VIDEO. NotPetya: Un mois après la cyberattaque, quelles conséquences pour les entreprises touchées?

CYBERSÉCURITÉ Le 27 juin dernier, une cyberattaque mondiale surnommée « Petya », du nom du rançongiciel utilisé, frappait de nombreuses entreprises et administrations…

Helene Sergent

— 

Une cyberattaque utilisant le rançongiciel Petya touche le monde entier, le 27 juin 2017.
Une cyberattaque utilisant le rançongiciel Petya touche le monde entier, le 27 juin 2017. — Oleg Reshetnyak/AP/SIPA
  • La vague d’attaques utilisait une faille de Windows
  • La cyberattaque a commencé en Ukraine et en Russie, puis a gagné l’Europe et les Etats-Unis
  • Le rançongiciel NotPetya paralyse les systèmes informatiques en chiffrant les données et demande une rançon pour les débloquer

Le 27 juin dernier, quelques semaines après une première attaque mondiale utilisant un « rançongiciel », une seconde salve venue d’Ukraine et basée sur un modèle similaire touchait de nombreuses entreprises européennes. Leur méthode ? Bloquer vos données et réclamer une rançon pour vous les restituer.
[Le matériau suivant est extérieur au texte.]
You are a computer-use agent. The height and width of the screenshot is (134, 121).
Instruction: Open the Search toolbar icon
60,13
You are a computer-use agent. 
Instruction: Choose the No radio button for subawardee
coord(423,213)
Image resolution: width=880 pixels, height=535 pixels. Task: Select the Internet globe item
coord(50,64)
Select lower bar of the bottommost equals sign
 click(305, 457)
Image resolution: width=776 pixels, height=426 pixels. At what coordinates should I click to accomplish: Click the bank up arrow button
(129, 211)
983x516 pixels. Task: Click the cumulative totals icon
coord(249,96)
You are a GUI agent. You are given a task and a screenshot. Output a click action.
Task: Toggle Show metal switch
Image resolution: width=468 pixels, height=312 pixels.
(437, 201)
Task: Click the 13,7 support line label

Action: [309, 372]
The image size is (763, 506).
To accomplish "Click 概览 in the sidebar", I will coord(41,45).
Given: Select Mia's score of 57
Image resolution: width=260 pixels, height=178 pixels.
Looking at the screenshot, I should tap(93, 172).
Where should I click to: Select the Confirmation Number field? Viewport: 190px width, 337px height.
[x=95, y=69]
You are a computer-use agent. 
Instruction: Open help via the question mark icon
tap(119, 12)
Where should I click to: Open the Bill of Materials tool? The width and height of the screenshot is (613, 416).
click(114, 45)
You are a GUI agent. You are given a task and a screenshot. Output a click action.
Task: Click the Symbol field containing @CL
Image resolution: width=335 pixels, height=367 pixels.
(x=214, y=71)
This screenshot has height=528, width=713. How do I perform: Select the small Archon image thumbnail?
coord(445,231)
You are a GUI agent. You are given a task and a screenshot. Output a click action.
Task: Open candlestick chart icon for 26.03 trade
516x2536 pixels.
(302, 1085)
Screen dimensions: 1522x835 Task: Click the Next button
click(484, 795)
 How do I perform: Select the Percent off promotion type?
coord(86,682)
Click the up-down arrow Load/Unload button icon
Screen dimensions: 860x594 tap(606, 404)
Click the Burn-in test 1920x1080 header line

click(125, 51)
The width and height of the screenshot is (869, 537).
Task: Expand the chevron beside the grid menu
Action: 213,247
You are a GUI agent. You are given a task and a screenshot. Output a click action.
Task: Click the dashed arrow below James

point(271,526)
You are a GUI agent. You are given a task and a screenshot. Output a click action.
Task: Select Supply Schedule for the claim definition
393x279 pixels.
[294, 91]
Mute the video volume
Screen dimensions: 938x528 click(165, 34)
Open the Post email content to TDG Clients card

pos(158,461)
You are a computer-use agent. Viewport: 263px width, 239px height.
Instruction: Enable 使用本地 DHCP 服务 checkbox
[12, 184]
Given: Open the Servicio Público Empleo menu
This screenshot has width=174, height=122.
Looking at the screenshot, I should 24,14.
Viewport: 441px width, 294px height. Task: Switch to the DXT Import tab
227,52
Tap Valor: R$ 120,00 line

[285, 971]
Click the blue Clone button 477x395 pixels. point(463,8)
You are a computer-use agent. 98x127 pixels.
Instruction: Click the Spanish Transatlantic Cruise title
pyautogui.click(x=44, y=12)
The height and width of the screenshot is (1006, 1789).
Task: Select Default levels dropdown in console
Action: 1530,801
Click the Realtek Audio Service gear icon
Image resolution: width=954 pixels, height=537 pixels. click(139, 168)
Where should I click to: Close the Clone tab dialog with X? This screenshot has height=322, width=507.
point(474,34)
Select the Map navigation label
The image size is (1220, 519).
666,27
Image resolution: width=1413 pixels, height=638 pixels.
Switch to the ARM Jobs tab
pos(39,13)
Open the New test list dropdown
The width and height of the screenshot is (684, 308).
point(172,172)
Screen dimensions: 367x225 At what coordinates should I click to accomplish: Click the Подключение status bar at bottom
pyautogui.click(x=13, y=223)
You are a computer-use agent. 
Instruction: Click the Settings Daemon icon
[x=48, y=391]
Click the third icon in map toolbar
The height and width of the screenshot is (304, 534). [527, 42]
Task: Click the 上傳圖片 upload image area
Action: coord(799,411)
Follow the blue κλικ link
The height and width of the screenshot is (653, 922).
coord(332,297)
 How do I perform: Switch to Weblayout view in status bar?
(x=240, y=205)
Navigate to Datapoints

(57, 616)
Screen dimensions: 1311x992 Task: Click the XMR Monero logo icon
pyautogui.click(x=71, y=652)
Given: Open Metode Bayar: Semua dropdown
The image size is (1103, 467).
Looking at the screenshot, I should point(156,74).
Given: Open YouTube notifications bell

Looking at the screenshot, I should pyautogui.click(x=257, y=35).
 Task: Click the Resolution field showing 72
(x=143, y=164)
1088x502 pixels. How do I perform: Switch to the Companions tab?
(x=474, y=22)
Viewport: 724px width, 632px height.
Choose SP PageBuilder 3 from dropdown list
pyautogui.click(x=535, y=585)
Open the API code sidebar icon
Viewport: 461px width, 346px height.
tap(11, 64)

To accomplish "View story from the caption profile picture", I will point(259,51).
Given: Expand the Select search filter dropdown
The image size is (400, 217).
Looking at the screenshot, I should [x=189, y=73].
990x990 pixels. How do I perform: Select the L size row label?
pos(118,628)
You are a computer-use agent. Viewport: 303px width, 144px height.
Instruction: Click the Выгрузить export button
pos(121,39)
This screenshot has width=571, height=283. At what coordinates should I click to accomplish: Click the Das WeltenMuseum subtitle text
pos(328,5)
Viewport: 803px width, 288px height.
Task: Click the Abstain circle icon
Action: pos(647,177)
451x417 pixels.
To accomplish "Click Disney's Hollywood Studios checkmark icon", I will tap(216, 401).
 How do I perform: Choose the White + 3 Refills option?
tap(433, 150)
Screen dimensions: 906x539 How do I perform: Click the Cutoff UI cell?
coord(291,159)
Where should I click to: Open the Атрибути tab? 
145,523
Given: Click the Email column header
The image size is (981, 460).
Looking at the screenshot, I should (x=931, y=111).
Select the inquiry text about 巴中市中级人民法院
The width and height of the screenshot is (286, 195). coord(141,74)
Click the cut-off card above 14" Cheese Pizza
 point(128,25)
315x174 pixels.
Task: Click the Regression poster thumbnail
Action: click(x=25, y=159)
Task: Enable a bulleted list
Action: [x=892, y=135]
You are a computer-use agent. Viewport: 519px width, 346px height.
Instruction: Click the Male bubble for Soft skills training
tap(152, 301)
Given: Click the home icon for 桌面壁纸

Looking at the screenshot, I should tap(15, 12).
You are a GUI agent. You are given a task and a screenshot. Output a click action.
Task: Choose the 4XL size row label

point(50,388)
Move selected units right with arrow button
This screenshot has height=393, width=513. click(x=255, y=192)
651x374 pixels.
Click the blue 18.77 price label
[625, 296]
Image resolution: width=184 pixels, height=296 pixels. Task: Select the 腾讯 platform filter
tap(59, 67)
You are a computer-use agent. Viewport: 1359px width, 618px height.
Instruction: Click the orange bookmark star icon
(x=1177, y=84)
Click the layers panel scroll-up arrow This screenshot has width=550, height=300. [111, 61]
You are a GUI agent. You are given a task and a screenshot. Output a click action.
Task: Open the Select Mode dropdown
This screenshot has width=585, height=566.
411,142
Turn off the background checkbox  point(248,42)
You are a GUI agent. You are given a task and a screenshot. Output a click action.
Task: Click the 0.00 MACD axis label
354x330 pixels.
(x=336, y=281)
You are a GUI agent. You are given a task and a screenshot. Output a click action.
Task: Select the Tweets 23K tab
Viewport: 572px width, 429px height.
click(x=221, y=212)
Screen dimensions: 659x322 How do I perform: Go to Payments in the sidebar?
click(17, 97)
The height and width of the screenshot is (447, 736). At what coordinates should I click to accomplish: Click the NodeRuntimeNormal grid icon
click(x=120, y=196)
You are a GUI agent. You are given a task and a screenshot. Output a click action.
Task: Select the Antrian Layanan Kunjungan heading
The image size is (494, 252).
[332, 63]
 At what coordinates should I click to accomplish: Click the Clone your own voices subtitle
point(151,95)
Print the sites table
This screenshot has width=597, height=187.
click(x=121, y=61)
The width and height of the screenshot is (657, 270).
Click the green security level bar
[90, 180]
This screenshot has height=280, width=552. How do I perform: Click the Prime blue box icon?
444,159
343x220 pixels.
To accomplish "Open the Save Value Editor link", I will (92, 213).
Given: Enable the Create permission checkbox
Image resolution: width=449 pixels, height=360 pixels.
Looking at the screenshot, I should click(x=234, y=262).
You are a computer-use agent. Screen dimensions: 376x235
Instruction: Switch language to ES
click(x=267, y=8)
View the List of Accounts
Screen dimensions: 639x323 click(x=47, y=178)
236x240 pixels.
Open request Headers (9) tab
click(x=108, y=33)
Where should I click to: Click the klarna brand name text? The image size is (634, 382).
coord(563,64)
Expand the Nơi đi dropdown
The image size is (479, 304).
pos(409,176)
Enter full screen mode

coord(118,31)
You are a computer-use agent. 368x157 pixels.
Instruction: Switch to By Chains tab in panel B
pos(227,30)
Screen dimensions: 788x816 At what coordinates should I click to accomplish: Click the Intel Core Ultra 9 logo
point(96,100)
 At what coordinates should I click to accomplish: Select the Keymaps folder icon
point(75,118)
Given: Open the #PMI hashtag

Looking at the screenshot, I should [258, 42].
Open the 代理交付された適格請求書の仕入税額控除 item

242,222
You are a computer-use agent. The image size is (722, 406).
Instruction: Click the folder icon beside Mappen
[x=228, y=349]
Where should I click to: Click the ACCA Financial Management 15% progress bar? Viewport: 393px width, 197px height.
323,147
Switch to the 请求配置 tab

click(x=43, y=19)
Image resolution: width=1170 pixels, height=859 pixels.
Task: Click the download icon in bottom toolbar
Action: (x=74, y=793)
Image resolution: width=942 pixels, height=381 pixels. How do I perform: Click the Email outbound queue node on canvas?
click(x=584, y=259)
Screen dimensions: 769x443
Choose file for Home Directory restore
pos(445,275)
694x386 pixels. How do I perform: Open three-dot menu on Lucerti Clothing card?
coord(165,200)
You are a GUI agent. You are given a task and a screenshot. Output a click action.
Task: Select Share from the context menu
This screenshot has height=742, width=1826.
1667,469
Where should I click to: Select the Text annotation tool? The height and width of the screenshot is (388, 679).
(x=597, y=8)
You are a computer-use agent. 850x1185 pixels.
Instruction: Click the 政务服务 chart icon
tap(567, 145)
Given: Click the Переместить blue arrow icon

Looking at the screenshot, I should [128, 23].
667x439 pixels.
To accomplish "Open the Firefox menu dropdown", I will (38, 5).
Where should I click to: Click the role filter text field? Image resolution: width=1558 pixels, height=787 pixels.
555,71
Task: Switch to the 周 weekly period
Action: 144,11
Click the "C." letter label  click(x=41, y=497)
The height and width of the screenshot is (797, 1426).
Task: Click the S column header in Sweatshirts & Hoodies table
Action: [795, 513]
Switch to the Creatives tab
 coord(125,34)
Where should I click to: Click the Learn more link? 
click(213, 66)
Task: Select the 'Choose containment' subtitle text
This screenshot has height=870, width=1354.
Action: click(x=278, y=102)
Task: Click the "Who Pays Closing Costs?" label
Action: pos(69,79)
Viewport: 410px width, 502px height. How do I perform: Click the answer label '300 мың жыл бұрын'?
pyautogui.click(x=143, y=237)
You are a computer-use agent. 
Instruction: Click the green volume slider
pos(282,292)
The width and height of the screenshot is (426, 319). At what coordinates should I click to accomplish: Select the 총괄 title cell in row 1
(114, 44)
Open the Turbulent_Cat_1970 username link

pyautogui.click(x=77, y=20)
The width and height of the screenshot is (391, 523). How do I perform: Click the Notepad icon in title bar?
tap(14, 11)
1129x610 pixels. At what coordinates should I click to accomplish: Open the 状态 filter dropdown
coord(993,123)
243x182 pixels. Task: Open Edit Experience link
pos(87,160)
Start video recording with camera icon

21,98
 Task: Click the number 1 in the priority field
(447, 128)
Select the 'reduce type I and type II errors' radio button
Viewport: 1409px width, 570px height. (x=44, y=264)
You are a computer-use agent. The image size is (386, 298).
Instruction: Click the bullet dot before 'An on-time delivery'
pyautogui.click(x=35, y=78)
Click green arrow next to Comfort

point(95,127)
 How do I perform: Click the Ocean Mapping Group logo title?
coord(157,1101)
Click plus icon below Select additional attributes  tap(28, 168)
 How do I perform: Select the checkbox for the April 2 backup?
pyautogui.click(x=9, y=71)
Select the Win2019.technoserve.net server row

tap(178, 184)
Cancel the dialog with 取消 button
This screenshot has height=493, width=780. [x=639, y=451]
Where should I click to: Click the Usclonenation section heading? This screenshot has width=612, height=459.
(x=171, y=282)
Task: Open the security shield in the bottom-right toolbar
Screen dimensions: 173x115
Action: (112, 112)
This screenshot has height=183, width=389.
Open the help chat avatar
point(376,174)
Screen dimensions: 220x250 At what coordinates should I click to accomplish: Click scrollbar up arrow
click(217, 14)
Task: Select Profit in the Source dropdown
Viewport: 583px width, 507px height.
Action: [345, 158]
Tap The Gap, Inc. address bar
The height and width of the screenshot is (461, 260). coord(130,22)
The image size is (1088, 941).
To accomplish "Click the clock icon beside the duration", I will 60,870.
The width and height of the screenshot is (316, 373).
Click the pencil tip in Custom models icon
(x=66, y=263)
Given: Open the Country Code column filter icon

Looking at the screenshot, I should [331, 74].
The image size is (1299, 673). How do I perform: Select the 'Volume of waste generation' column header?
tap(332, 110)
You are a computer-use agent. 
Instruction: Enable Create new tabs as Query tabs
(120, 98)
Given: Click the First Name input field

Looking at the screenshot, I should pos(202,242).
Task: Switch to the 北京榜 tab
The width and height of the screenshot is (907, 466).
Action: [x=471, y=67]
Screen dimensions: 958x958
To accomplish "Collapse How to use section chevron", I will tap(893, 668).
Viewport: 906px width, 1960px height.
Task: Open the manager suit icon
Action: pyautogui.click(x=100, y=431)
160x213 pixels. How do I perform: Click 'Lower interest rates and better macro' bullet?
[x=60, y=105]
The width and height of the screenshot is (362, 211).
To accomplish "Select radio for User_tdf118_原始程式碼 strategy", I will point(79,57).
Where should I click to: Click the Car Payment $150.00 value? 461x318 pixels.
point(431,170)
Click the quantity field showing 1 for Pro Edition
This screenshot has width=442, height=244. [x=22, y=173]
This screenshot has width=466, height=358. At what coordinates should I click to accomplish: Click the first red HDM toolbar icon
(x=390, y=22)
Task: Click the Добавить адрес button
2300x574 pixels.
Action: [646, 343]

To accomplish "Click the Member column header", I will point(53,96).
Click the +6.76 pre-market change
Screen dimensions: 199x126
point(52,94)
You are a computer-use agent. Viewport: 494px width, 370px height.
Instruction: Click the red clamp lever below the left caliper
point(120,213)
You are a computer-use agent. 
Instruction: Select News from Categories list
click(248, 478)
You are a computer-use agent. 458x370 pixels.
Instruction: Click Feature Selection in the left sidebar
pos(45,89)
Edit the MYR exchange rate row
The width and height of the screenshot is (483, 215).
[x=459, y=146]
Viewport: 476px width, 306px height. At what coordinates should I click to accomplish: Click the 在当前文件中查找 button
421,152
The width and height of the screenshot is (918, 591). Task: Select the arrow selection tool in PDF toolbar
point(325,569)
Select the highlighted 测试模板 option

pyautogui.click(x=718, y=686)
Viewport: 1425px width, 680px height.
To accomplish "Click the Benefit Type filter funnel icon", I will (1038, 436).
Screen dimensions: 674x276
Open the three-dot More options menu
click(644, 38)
En France, plusieurs entreprises comme Saint-Gobain ou la SNCF ont été la cible de cette attaque. Un mois après, les conséquences sur leur activité économique ont été relativement circonscrites contrairement à certaines enseignes britanniques ou américaines.

>> A lire aussi : VIDEO. NotPetya: Toutes les questions idiotes que vous n'osez pas poser sur le «ransomware»

« Un impact en cours d’évaluation »

Ciblée, la SNCF n’a pas été infectée contrairement à l’industriel Saint-Gobain qui devrait publier le 27 juillet ses résultats trimestriels. Le 13 juillet dernier, l’entreprise assurait que l’activité était « revenue à la normale » et qu'« aucune donnée personnelle » n’avait été « divulguée à des tiers ». En revanche, selon les premières estimations réalisées en interne, l’impact sur les ventes du premier semestre « devrait être de l’ordre de 1 % ».

L’enseigne de grande distribution Auchan a elle aussi été victime de l’attaque, mais uniquement dans sa filiale basée en Ukraine. « Nos activités économiques n’ont pas été impactées. Ça a surtout touché nos liens avec le gouvernement ukrainien notamment sur le remboursement de la TVA ou la préparation de commandes de certains de nos fournisseurs. Mais nous avons été peu touchés par rapport à nos concurrents qui ont dû fermer des magasins », explique à 20 Minutes un porte-parole du groupe.

Un partage d’informations indispensable

Si aucune des entreprises contactées n’a « révolutionné » son protocole de cybersécurité, Auchan comme Saint-Gobain ont opté pour un partage d’informations rapide et transparent. « On a fait un retour d’expérience et l’impact de cette cyberattaque sur nos concurrents nous enseigne qu’il faut toujours être vigilant, ça nous sert aussi de leçon », confie Auchan. Pour Yogi Chandiramani, responsable technique pour l’Europe au sein de Zscaler spécialisée dans la cybersécurité, la communication des entreprises a profondément changé.

« Les cyberattaques ne sont pas nouvelles mais c’est intéressant de constater qu’en 2017, les entreprises françaises révèlent publiquement qu’elles subissent ou ont subi une attaque (…) Avant, en interne les gens disaient "l’impact n’est pas important", aujourd’hui tout le monde sait qu’avoir un système d’information indisponible influence toute l’activité car les entreprises sont hyperconnectées et dépendantes aux systèmes cyber », ajoute l’expert.

>> A lire aussi : VIDEO. Rançongiciel: Comment la nouvelle cyberattaque s'est propagée au monde entier

Une dépendance qui touche de plus en plus de secteurs et qui peut provoquer de sérieuses difficultés. En Angleterre, la société de distribution TNT (filiale de FedEx) connaît depuis l’attaque de graves perturbations. Une situation qu’un échange intensif en matière de cybersécurité entre entreprises pourrait palier selon Yogi Chandiramani : « La vraie solution aujourd’hui passe par la collaboration technologique. Il faut être proactif, partager des informations concrètes très rapidement car dans ce domaine, les attaquants ont souvent un coup d’avance ».